Self-test kits for COVID-19 are flying off the shelves in Bengaluru amidst fears of a third wave. Stores in the city have registered an uptick in sales of home-test kits, essentially the rapid antigen tests. And health officials are a worried lot as many citizens, who have mild flu-like symptoms or those who have to travel frequently, are relying on the results of these home tests.

Chandan Hiremath, a software engineer who is scheduled to travel to Germany next week, used one such kit to ease his fears and ensure that his travel plans were not derailed. As it happened, he tested negative.

But what if he had tested positive? Unless citizens voluntarily report the results and agree to take an RT-PCR test from a certified facility, the government has no way to capture this data.

“Had I tested positive, even if I wanted to report it, I wouldn’t know how to contact the civic body,” said Mr. Hiremath.

The Union Ministry of Health and Family Welfare in its recent letter to all States and Union territories, recommended the use of self-tests/home tests for symptomatic individuals. But the lack of any mechanism to capture positive cases through home tests, unless individuals report it themselves, is a cause for concern.

Though home tests have been in the market for a few months now, sales have gone up only since December 2021, in the backdrop of the Omicron scare and the subsequent rise in cases in Bengaluru. “We now sell anywhere between 15-30 kits every day in each of our shops,” said the regional manager of a pharmacy chain in the city.

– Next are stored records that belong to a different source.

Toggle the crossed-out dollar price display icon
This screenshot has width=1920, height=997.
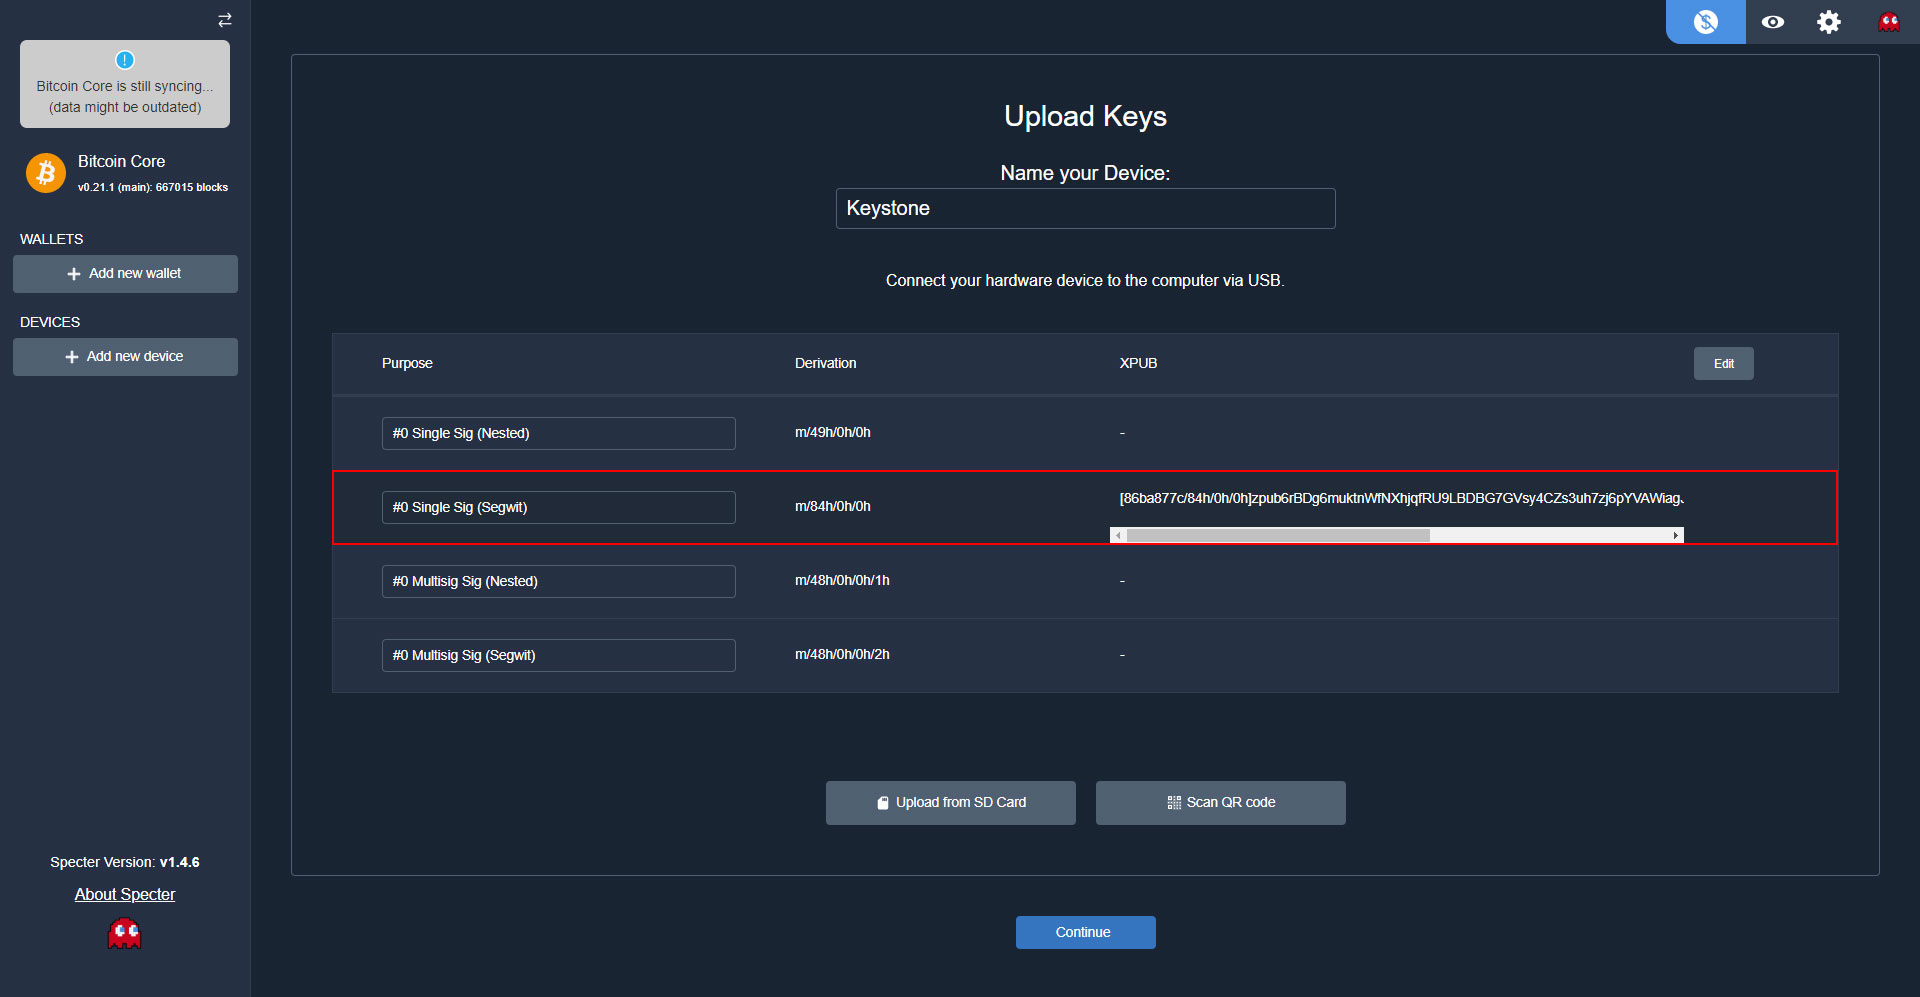(x=1705, y=22)
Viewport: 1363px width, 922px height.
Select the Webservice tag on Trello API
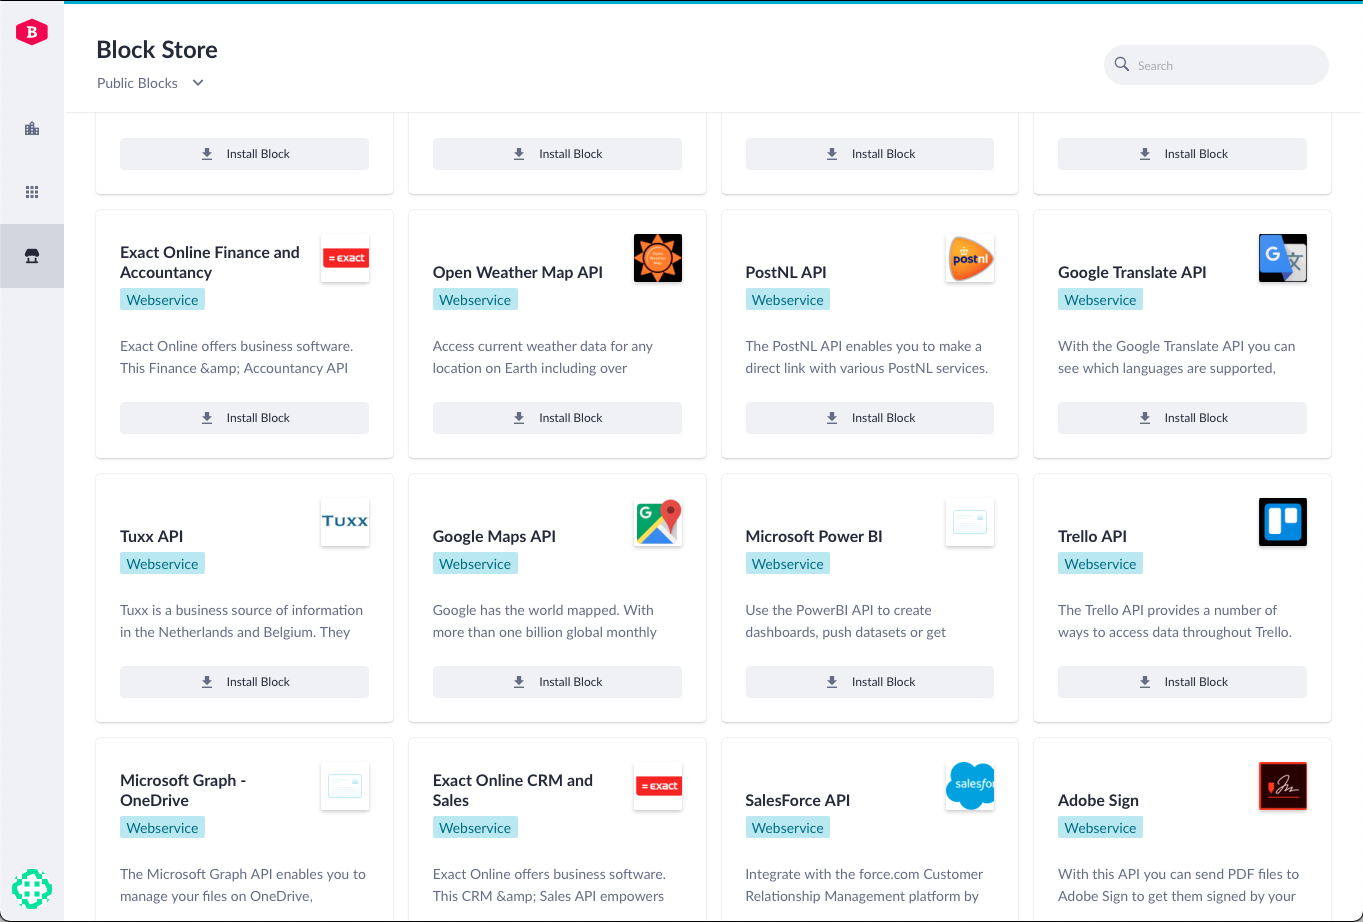pos(1100,563)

Secretary of the Bengaluru Chemists and Druggists Association Ravindra Kumar M. J. said test kits cost between ₹250-₹350 and are as easy to use as pregnancy test kits. “Many people who are travelling frequently or are worried that they have COVID-19 have begun using them,” he said.

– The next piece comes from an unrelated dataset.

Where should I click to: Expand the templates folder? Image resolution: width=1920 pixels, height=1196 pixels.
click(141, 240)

But what happens if those who test positive but have only mild symptoms do not isolate for the entire duration of the infection or self-medicate? “During the peak of earlier waves of the pandemic, the government had mandated us to take down details of those buying cold, cough and fever medicines. Such a mechanism may be one of the options to track these cases, but presently there are no such instructions,” Mr. Ravindra Kumar said.

Chief Civic Commissioner of Bengaluru Gaurav Gupta acknowledged the problem the home test kits pose, both in terms of capturing accurate data and curtailing the spread of the virus. The Bruhat Bengaluru Mahanagara Palike (BBMP) is trying to devise a mechanism to capture the data of positive cases from home tests.

A senior civic health official said home tests, essentially rapid antigen tests, had good accuracy in case of a positive result, but could be misleading in the case of negative results. “If a person has COVID-19 like symptoms, s/he better get themselves a RT-PCR test even if they test negative in a home test,” he said.